Trixy took two steps back into the room.
“How disappointing—and just when I had begun to believe I had
finally met an intelligent man. You know, my father once had a
large ugly green parrot named Harry,” Trixy was stung into lying
quickly, glaring at him so as to belie the fib. “He did a fearsome
amount of talking, but he never had anything to say! And now, good
night to you... Harry. Perhaps you should retire as well, for
tomorrow you shall meet Eugenie and begin deciding which of your
enemy’s daughters you shall wed!”

Harry, alone once more, took a deep drink
from his wineglass as he realized that Miss Trixy Stourbridge had a
most disconcerting way of always getting in the last word.

Chapter 6

“G
ood old Harry,”
Willie murmured contentedly, sighing in obvious delight as he
lowered his frame sideways into the overstuffed chair in the sunlit
morning room. “He’s taking all this rather well, isn’t he? I mean,
he has been a real brick about everything, don’t you think?”
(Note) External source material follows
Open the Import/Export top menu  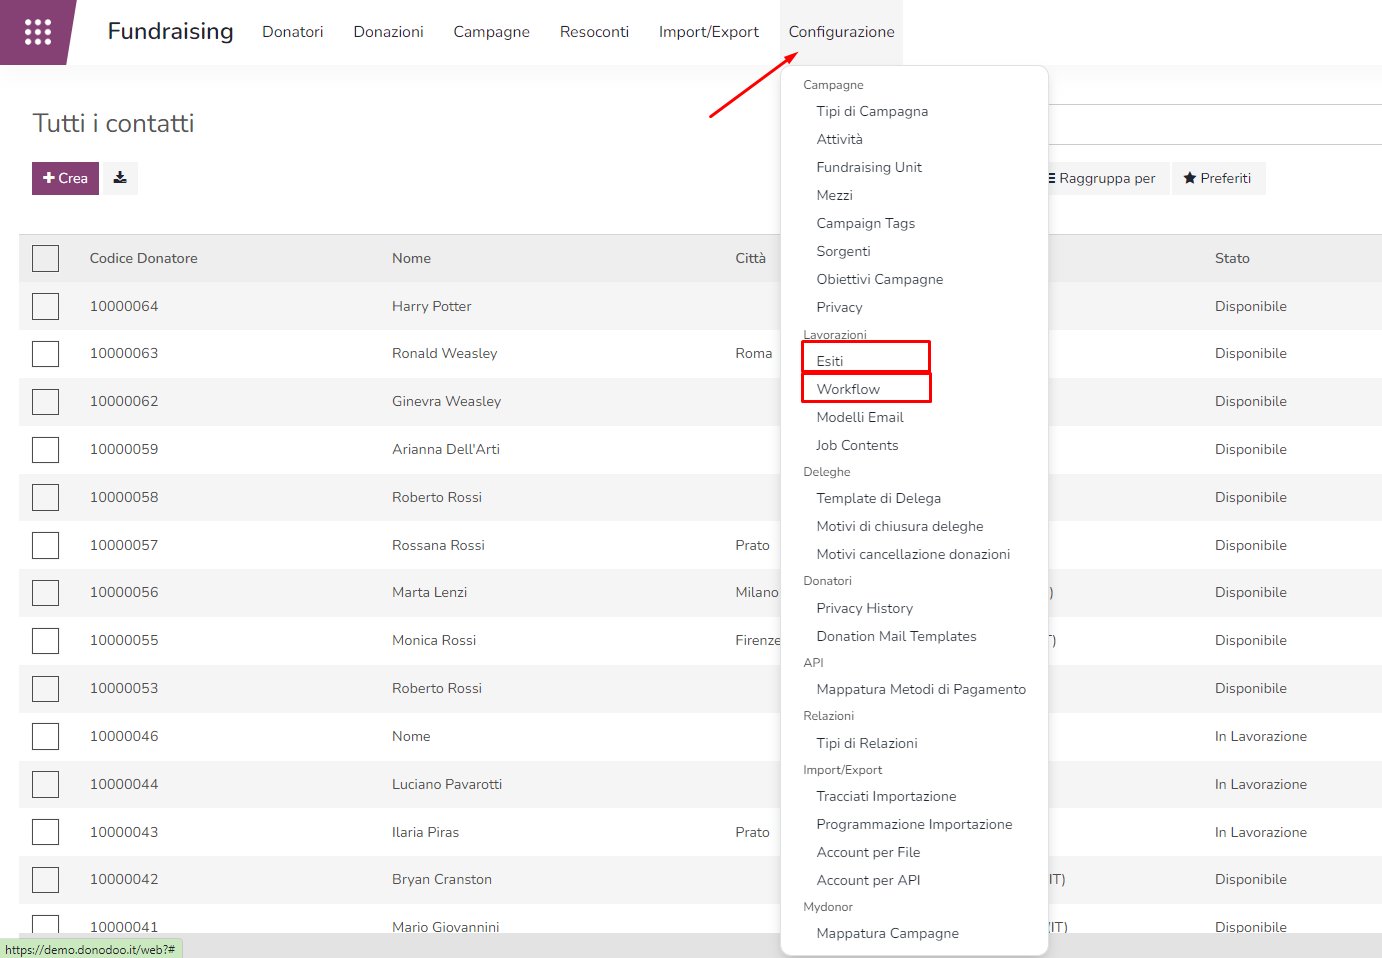click(708, 32)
Andy, already lying full-length on the
settee, his booted feet resting square in the middle of one
overblown tapestry rose, tipped his head to the side and
contemplated the grin on his friend’s face. “Do I really think so,
Willie? No, you gullible twit, I do not, and neither would you if
you stopped congratulating yourself on your lucky escape long
enough to reason it out. I mean, consider the thing carefully.
Would you be happy to learn that Harry had brought home two girls
for you to marry?”

“Two girls for him to marry?” Willie shook
his head in disgust. Sometimes he wondered about Andy. The fellow
was his best friend, but there were times he could be very silly.
“Don’t be such a Nick Ninny. I never did any such thing. He can’t
marry the both of them—that’s not even legal, I don’t think.
Besides, I had no intention of bringing them here for Harry to
marry.”

“No, you wanted to bring them here to be
ravished. Now that I consider it, I suppose Good Old Harry would
have been over the moon about that.”

Willie laid his head back over the arm of
the chair, to stare up at the stuccoed ceiling and the dimpled
amorini
that cavorted there among flowing stucco ribbons and
stars. “It all sounded so simple at the outset, didn’t it? Now,
here we are, knee-deep in women, and Harry is going about the house
whistling, of all things. Maybe you’re right, Andy. Maybe he isn’t
happy. Maybe he has just gone round the bend.”

He sat up, turned about sharply so that his
feet slammed against the floor, and looked at Andy searchingly. “Do
you suppose that’s it? Do you suppose m’brother’s mind has snapped
under the strain? My God, it must be—and it’s all our fault!”

Andy was immediately caught up in the notion
of the duke’s tragic proposed addled mental state. Sitting up
himself, he all but licked his lips, prophesying, “You shall have
to lock him away, you know. Someplace like Bedlam—only cleaner. My
cousin Bertram just came out from one of those private places, and
he’s fine as ninepence now—except for when there’s a full moon, of
course, but that’s just a piddlin’ thing compared to the way
Bertram used to be. Wore a leather collar, for criminey’s sake, and
plopped onto the floor every time he had an itch, to scratch behind
his ears with his foot. But he’s out now, like I said, and received
nearly everywhere—besides being heir to an earldom into the
bargain. It can be done, Willie, if you just have faith.”